It was a wild week in South Carolina politics last week, with what seems like a constitutional showdown over the separation of powers in state government. For some months now, there has been a strong Grand Jury investigation into SC House Speaker Bobby Harrell led by SC Attorney General Alan Wilson. This investigation has centered on campaign financial practices and allegations of numerous counts of criminal ethics violations on the part of the Speaker. Many observers around the state have couched this battle as a battle not over ethics in state government, but as a battle between two camps inside the SCGOP: Harrell’s and Wilson’s. I see this not as a battle between personalities inside the party, but as yet another illustration of the need for real reform to South Carolina state government.
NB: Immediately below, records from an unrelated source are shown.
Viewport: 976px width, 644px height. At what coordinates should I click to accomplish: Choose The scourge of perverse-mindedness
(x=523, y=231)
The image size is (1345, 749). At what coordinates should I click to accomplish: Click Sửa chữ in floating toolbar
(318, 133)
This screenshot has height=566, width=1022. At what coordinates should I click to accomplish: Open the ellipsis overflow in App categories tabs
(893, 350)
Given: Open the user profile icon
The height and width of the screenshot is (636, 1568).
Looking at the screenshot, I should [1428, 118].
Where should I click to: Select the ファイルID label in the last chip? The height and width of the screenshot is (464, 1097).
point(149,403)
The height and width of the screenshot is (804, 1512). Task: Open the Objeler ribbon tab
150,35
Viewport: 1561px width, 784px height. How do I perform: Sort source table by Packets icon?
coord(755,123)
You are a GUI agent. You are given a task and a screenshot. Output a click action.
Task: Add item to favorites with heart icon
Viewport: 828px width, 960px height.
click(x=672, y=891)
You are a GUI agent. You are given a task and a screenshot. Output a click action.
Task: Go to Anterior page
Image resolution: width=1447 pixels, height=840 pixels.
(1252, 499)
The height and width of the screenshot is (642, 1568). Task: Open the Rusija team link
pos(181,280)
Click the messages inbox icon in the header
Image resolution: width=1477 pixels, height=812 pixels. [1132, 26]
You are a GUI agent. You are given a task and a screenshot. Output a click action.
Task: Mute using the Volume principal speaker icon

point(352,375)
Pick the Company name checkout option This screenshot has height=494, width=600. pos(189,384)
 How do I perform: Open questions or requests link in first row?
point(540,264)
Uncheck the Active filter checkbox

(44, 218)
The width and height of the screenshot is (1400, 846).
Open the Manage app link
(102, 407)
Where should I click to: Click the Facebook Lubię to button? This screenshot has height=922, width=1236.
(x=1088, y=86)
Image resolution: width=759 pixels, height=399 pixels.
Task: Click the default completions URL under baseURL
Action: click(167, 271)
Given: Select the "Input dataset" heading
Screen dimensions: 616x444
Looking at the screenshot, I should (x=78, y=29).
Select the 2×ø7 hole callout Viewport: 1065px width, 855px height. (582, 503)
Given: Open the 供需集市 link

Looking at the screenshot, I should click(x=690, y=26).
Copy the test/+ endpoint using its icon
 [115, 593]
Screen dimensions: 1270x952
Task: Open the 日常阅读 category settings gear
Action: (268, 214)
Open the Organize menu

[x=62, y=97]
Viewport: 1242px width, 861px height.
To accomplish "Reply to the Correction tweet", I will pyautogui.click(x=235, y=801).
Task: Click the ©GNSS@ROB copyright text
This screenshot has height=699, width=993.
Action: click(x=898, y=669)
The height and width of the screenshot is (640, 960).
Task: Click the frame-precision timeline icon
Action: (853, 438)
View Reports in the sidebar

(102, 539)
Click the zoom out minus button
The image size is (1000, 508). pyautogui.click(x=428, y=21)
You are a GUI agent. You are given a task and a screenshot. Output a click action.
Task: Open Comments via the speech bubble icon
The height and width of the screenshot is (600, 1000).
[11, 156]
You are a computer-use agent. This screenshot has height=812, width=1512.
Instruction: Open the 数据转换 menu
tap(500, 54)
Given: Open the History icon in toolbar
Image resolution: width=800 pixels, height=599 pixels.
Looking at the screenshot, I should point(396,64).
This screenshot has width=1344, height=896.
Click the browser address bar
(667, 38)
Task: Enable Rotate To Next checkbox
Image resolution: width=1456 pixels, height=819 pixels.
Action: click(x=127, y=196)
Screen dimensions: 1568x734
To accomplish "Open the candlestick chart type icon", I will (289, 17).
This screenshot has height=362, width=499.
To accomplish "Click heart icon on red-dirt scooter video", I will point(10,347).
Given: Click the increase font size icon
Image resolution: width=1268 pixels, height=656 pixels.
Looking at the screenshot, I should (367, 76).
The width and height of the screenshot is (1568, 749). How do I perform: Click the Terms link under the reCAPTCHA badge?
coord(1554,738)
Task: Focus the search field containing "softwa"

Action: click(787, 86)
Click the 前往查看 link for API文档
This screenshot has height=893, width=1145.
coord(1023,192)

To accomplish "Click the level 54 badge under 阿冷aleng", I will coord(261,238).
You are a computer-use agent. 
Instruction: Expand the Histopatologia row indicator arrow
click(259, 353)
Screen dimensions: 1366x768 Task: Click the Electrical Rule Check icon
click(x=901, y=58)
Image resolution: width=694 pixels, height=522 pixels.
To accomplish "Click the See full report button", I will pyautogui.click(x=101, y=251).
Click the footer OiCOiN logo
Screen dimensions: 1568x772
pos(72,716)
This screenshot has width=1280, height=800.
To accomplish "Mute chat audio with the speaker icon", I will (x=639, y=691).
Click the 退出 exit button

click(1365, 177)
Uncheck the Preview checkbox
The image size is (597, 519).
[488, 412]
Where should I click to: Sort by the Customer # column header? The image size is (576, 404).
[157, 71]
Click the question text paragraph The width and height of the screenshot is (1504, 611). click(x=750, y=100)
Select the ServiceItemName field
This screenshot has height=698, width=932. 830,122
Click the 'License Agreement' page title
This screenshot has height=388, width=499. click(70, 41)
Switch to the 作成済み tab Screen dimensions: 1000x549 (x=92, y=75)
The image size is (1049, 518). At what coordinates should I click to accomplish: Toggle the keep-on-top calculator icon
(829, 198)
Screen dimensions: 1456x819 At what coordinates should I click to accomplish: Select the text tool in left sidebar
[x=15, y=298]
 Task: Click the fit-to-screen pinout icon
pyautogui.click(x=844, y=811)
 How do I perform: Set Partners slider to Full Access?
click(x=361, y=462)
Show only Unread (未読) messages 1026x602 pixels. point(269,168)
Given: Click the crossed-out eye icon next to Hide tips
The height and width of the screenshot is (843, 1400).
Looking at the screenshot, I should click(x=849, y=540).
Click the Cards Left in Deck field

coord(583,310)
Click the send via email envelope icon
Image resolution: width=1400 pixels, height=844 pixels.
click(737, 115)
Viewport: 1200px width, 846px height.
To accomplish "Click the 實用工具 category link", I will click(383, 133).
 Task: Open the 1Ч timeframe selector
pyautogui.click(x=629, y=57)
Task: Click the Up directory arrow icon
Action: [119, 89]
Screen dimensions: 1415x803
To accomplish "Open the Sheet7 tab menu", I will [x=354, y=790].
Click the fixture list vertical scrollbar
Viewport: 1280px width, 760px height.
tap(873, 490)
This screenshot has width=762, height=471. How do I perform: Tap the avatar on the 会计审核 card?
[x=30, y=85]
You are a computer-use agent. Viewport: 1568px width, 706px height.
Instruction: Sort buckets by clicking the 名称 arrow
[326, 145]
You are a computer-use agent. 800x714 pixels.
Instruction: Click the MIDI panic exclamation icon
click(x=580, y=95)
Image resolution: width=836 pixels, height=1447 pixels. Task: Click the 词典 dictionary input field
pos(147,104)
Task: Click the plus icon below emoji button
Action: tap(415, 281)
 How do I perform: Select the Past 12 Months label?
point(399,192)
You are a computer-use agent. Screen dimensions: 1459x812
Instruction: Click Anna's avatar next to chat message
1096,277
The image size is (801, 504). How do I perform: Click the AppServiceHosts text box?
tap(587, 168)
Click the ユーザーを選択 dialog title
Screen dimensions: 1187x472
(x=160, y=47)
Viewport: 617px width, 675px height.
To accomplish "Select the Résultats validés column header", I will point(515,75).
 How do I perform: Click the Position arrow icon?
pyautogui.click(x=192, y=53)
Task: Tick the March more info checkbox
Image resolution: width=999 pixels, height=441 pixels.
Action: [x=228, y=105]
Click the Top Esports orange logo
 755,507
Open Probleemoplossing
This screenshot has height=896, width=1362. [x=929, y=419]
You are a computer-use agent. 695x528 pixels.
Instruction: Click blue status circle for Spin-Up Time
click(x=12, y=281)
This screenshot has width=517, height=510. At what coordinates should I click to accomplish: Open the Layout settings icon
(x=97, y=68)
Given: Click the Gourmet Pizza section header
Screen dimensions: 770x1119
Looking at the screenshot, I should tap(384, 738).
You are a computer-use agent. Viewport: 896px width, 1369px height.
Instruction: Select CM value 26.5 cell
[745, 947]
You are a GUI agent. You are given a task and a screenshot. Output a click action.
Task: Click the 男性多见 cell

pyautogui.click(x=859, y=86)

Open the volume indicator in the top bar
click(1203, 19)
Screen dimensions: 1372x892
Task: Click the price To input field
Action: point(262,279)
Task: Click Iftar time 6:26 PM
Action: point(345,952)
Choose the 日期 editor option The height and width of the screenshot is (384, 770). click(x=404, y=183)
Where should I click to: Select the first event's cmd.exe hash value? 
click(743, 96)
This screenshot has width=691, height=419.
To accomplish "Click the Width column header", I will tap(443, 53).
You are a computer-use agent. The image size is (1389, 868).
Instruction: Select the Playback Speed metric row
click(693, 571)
I have long said that this state doesn’t have adequate separations of power; the legislature is so predominate in Palmetto State politics that neither the Governor’s office nor the judiciary really has much sway over the direction of this state. This doesn’t serve the folks of South Carolina well, and it provides the right soil conditions for seedy behavior and ethical lapses in the legislature. Whether or not Speaker Harrell is guilty or innocent of the ethics allegations against him is not for me to decide; I believe matters of guilt and innocence best reside in the hands of a jury, not in the court of public opinion. That being said, the bigger debate in this unfolding ethics drama is the notion of accountability in state government.
Once Attorney General Wilson began his Grand Jury investigation into Speaker Harrell, the Speaker began trying to have the investigation into his actions referred back to an SC House Ethics Committee. Instead of a third-party, objective investigation into these allegations of public corruption, the Speaker preferred to assert the SC House’s position that all investigations into the alleged misconduct of its members be referred to a House panel. To me, having ethics charges against House members, particularly House leadership, investigated by a House committee is too much like the fox guarding the gate to the henhouse. It is unreasonable to expect a serious investigation of a House member by other House members; there’s always the incentive for members to protect one another, expecting future reciprocal treatment in a similar investigation. Thus, having the House “police” itself is simply a precursor to increased public corruption.
This tendency toward self-policing on the part of the General Assembly was further reinforced this week when SC Circuit Court Judge Casey Manning ordered that the Attorney General’s investigation be referred back to the SC House Ethics Committee instead of continuing with the SC Grand Jury. This provides a major win for Speaker Harrell’s defense, but a serious setback to transparency in state government. Regardless of Speaker Harrell’s innocence or guilt, this ruling by Judge Manning reinforces legislative dominance in South Carolina, and further insulates lawmakers from the long arm of the law. To me, having legislators effectively immune to Grand Jury investigations and / or prosecution sets-up a two-tiered legal system in our state: a set of rules for lawmakers, and another set of rules for everyone else.
In my view, no citizen of South Carolina, lawmaker or otherwise, should be treated differently before the law. Judge Manning’s ruling that the SC Grand Jury and the SC Attorney General cannot investigate lawmakers unless a committee of lawmakers says that they can is a recipe for disaster. As such, I’d humbly suggest that any meaningful ethics reform legislation, as has been debated in Columbia for the past two years, should include a provision that all public officials – including members of the General Assembly – are subject to investigation by the SC Grand Jury and the SC Attorney General’s office, given just cause. Such a reform would ensure that there aren’t two sets of rules based on whether or not someone is a member of the legislature or a private citizen.
It is high time that there are serious separations of power in state government, and ending the practice of self-policing by the two houses of our General Assembly would go a long way toward transparency and openness in Columbia. South Carolinians deserve the statehouse to be subject to the same laws as the rest of the citizenry of this state.